__Task directions__: From the listing below, set down exactly the lines between the one holding "Open the User Guide page" and the one holding "the All value", inclusive. No other line is wanted.

__Recorded information__:
---------------

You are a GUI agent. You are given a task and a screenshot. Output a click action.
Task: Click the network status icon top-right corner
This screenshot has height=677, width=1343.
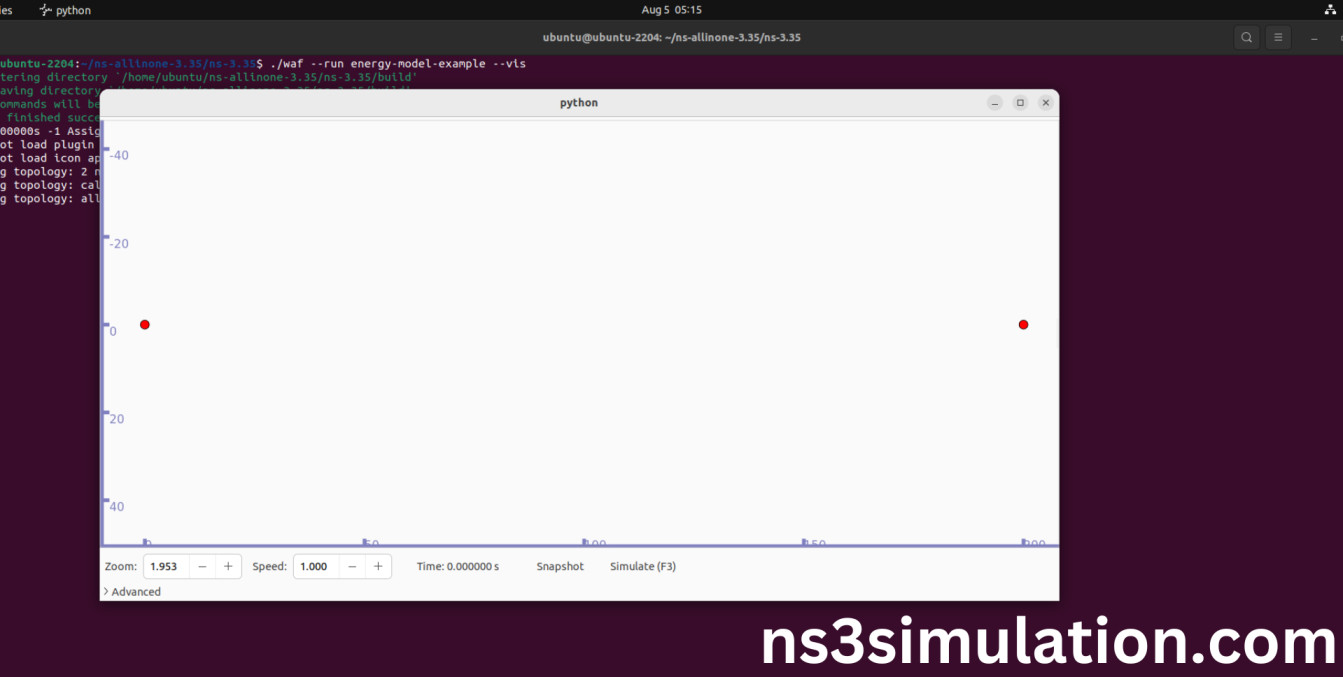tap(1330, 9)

---------------

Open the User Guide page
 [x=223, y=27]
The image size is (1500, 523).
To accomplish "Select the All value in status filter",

---------------

__Output__:
Open the User Guide page
 [x=223, y=27]
The image size is (1500, 523).
To accomplish "Select the All value in status filter",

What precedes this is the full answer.